I found this passage in Merleau-Ponty's The Visible and the Invisible (Evanston, IL; 1968), p. 125  I found it moving beyond compare. I offer it here, as the statement all philosophers would make to those who would decry their "incomprehensibility," but even more as an affirmation of the call of this great endeavor. To those of us who struggle in this morass of incomprehension and speechlessness, it is a reminder of the mission, and where its power resides and towards which it is directed:

"The philosopher speaks, but this is a weakness in him and an inexplicable weakness;  he should keep silent, coincide in silence and rejoin in Being a philosophy that is there ready-made.  But yet everything comes to pass as though he wished to put into words a certain silence he hearkens to within himself.  His entire 'work' is this absurd effort.  He wrote in order to state his contact with Being; he did not state it, and could not state it, since it is silence.  Then he recommences...

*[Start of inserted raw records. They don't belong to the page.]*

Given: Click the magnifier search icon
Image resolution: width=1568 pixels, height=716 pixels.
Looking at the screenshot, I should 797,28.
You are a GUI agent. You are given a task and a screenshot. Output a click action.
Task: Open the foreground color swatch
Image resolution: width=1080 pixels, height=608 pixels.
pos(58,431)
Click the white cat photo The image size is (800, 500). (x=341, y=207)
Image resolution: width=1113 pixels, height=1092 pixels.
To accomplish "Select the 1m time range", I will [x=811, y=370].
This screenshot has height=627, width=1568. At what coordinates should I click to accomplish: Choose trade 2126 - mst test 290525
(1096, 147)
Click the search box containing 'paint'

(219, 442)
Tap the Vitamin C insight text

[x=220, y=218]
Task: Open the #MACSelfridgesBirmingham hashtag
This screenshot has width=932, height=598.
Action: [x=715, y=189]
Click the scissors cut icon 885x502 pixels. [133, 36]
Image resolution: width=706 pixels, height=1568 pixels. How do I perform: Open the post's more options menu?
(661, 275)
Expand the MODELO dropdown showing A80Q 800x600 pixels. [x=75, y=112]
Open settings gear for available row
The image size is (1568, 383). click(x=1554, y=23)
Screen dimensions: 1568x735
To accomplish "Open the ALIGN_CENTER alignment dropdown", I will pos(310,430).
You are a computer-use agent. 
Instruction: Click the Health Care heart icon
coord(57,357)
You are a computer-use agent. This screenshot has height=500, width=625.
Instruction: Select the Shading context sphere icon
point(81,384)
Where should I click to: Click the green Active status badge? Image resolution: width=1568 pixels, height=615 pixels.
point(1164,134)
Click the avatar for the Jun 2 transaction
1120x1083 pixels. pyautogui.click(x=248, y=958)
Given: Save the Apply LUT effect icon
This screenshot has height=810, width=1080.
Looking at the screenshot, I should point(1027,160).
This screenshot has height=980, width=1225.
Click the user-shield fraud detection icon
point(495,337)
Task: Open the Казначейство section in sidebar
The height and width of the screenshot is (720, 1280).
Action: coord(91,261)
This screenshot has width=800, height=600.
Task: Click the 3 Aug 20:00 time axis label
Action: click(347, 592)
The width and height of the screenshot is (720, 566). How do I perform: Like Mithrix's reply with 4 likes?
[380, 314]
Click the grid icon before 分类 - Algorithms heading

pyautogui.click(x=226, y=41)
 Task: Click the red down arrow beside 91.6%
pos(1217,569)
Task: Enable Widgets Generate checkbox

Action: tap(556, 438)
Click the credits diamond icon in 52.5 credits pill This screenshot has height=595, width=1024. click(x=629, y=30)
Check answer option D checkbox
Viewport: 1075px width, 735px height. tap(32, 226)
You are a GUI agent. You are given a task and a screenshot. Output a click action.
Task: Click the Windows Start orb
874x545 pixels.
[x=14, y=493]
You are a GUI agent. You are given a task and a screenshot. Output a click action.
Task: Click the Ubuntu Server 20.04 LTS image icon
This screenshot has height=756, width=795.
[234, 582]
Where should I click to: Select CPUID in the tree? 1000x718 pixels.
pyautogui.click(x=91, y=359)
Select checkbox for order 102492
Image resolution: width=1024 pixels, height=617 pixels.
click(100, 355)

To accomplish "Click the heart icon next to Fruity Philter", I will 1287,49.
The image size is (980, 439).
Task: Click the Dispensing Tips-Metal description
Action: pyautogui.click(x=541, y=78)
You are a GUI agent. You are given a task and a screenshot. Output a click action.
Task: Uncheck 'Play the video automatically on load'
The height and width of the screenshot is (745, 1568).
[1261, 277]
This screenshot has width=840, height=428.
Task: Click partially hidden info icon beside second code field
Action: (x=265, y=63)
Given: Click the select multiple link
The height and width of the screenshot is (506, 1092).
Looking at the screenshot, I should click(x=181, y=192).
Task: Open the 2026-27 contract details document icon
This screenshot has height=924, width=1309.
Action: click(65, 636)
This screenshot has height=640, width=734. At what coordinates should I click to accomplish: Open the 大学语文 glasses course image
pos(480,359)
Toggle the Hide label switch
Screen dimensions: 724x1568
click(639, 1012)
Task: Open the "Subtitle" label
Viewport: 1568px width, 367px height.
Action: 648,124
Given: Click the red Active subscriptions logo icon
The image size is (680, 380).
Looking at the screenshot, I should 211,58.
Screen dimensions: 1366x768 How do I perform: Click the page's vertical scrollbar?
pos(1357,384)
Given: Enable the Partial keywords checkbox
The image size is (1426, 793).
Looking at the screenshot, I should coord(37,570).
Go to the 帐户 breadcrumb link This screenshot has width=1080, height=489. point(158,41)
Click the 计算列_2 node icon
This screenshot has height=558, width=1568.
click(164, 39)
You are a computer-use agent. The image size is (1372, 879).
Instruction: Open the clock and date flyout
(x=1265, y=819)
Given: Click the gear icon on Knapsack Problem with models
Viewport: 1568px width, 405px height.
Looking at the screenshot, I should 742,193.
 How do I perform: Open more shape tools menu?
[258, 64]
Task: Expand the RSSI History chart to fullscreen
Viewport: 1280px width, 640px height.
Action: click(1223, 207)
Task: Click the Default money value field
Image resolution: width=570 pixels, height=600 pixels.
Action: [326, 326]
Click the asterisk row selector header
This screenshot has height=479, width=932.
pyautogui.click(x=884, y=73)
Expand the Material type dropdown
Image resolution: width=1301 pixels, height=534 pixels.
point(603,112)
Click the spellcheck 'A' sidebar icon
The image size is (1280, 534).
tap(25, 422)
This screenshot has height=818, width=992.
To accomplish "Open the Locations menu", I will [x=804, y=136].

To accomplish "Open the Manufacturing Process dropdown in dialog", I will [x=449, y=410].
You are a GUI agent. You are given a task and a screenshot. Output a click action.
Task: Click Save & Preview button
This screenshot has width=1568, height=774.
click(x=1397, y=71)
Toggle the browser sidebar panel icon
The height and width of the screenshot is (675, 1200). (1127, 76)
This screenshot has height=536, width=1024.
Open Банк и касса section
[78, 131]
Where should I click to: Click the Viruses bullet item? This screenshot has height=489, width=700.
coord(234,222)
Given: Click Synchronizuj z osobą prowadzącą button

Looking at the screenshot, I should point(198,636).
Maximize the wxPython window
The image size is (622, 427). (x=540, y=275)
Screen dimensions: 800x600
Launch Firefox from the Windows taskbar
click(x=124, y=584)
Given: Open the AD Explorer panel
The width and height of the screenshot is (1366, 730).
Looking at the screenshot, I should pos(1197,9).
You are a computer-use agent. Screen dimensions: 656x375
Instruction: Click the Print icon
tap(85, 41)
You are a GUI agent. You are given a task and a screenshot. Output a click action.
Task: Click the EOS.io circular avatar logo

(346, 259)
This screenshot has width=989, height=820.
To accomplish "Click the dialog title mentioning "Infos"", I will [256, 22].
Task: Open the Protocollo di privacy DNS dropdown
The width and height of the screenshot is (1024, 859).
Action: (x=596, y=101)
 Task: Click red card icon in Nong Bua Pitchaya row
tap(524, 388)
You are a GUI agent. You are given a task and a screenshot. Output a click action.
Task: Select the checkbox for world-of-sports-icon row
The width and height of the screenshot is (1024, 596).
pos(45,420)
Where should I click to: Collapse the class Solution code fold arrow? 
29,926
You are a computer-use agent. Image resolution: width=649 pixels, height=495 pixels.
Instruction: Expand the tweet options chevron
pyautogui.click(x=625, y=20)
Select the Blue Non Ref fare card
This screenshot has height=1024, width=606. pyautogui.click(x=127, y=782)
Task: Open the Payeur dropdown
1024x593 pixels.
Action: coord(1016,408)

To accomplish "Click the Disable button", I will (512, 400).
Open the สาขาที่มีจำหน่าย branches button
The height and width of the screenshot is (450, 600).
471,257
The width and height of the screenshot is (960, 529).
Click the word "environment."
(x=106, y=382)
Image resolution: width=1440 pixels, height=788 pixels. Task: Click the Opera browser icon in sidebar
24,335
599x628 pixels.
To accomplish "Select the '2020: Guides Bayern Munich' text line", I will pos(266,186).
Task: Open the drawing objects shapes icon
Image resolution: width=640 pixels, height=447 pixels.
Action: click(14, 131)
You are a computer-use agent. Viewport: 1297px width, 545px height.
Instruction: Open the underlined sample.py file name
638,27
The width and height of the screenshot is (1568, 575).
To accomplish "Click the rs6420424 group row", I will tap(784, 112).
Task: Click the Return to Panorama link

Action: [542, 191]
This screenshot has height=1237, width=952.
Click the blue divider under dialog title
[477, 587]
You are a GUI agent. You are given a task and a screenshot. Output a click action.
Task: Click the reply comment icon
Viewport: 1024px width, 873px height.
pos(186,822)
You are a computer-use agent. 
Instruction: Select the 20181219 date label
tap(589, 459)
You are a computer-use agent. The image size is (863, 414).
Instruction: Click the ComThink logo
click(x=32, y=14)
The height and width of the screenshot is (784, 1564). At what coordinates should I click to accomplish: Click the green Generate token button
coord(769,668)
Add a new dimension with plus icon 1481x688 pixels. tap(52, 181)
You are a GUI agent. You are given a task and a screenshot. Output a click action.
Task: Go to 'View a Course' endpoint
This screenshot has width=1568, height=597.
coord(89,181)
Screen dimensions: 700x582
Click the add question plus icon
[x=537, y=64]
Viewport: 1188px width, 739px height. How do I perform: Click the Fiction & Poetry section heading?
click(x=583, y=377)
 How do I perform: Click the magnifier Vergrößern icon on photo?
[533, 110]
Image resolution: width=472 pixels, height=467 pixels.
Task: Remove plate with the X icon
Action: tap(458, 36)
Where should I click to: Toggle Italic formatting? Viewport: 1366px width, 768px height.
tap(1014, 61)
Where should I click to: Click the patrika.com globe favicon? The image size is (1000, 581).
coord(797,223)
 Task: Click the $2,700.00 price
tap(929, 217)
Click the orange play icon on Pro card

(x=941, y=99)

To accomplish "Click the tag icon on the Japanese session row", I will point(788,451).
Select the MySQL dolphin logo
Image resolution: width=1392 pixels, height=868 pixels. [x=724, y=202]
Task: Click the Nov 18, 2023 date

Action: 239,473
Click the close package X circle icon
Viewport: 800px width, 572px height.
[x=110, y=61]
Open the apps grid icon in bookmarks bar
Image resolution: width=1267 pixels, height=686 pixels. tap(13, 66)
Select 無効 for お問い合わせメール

One has to believe, then, that language is not simply the contrary of the truth, of coincidence: that there is or could be a language -- and this is what he seeks.  It would be a language of which he would not be the organizer, words he would not assemble, that would combine through him by virtue of a natural intertwining of their meaning, through the occult trading of the metaphor -- where what counts is no longer the manifest meaning of each word and of each image, but the lateral relations, the kinships that are implicated in their transfers and their exchanges.... that operative language which has no need to be translated into significations and thoughts, that language-thin which counts as an arm, an action as offense and as seduction because it brings to the surface all the deep-rooted relations of the lived experience wherein it takes form, and which is the language of life and of action, but also that of literature and of poetry -- then this logos is an absolutely universal theme, it is the theme of philosophy.
... [Philosophy] is an operative language, that language that can be known only from within, through its exercise, is open upon the things called forth by the voices of silence and continues in an effort of articulation which is the Being of every being... "

...And so, we might say is the inexplicable weakness of Being itself.